Le journaliste idéal

» Vérité Objectivité Information


Un journaliste idéal, pour offrir à ses lecteurs une information fiable, fonderait son travail sur les principes suivants, suggérés ici les uns après les autres sans hiérarchie particulière :

- se connaître soi-même

- se méfier des évidences (se méfier de sa confiances comme de sa méfiance)

- travailler sur ses propres représentations, présupposés, croyances, illusions, etc.

- se perfectionner dans la pratique professionnelle

- connaître concrètement les milieux étudiés

- s’en tenir au fait. Au moins, séparer la description du fait de son commentaire, de son interprétation

- être impartial. Citer l’ensemble des faits sans en dissimuler certains au profit d’autres (intégralité)

- rechercher le bien commun

- surtout (à l’image du serment d’Hippocrate pour les médecins) ne pas nuire (ni à la société, ni à l’individu)

- savoir synthétiser sans trahir

- définir, rendre compte du contexte (il est facile, en sortant une information de son environnement, de la logique des faits qui l’ont motivée, de dénaturer totalement, voire d’inverser sa signification)

- multiplier les témoignages (ne jamais s’en tenir à une seule source d’information)

- donner toutes les explications possibles

- aller chercher l’information à sa source (ne pas se contenter des rumeurs ou des informations de seconde main)

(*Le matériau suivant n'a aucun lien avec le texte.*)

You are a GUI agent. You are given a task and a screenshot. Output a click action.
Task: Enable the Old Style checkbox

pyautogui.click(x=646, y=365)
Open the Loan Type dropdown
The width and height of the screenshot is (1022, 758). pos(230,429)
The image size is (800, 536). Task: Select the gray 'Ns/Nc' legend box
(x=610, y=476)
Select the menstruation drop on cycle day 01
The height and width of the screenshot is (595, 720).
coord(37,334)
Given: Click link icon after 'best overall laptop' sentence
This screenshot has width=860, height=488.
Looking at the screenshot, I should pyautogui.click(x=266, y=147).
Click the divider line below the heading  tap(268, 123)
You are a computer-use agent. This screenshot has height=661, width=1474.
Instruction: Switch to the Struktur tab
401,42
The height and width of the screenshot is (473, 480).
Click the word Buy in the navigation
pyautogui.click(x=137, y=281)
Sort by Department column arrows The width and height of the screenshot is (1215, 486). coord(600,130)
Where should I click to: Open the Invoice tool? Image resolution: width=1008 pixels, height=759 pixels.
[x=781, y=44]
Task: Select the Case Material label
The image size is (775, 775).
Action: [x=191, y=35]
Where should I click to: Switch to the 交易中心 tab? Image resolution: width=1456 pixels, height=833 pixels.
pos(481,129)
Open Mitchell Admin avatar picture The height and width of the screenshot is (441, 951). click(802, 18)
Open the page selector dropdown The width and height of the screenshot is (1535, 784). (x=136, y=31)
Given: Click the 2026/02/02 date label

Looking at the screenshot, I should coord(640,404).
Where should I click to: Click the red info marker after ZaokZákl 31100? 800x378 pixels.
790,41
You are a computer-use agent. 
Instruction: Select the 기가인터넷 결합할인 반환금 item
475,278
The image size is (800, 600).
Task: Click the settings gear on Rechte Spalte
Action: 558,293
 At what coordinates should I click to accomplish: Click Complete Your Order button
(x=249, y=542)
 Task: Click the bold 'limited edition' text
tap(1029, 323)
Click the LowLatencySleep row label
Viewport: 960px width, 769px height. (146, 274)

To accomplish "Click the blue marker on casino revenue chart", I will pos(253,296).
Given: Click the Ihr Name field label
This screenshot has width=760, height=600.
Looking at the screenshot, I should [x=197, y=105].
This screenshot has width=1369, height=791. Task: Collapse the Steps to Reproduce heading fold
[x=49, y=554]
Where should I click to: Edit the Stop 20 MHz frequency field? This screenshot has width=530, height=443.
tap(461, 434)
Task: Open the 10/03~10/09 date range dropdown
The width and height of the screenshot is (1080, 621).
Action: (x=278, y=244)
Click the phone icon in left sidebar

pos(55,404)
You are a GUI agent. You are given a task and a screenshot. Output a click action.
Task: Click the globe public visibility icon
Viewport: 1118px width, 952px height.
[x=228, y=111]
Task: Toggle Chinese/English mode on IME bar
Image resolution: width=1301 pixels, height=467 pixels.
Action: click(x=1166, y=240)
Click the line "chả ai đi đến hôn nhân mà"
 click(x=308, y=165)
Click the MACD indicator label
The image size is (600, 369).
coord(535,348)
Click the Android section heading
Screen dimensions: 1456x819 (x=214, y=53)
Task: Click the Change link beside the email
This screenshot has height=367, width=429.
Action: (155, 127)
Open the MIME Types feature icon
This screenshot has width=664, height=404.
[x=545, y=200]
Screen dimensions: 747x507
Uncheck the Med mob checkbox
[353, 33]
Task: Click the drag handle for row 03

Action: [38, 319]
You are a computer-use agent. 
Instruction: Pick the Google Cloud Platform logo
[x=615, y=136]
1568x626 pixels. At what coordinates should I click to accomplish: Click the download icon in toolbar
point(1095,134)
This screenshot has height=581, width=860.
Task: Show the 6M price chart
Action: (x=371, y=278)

- n’avoir ni une confiance aveugle ni une méfiance systématique dans les institutions, les spécialistes ou les experts

- toujours prendre aussi l’avis d’une personne ou d’un groupe mis en cause

- rechercher le plus possible les contre-expertises ou expertises complémentaires

- avoir une attitude d’ouverture permanente à l’égard des hommes et des faits

- garder l’esprit critique (ce qui ne veut pas dire être désabusé, indifférent ou nihiliste)

- traduire dans un langage simple, accessible au plus grand nombre (effort pédagogique)

- donner aux autres les moyens de se faire une idée plutôt que vouloir à tout prix donner son idée aux autres. Refuser à jamais d’avoir une opinion a priori.

- prendre le temps de tester, de vérifier ce qu’on vous dit (recouper les sources)

- présenter les informations incertaines au conditionnel

- ne pas confondre enquête journalistique et enquête d’instruction judiciaire

- développer son intuition

- ne jamais prophétiser

- ne pas se laisser acheter par des faveurs ou des cadeaux

- oser dire la vérité, si possible sans blesser

- être soi-même le plus indépendant possible pour se mettre à l’abri des pressions de toutes sortes

- tenir autant compte de l’intérêt général que des intérêts particuliers

- savoir ne pas se limiter à une seule spécialité

- rester ouvert (ne pas juger) même devant l’incompréhensible

- ne pas craindre voire rechercher la critique sur ses productions et corriger facilement ses erreurs

- etc.

 

En conclusion, nous dirons qu’il n’est pas possible de faire du bon journalisme sans aimer les gens. Ce qui inclut la nécessité d’être franc avec eux.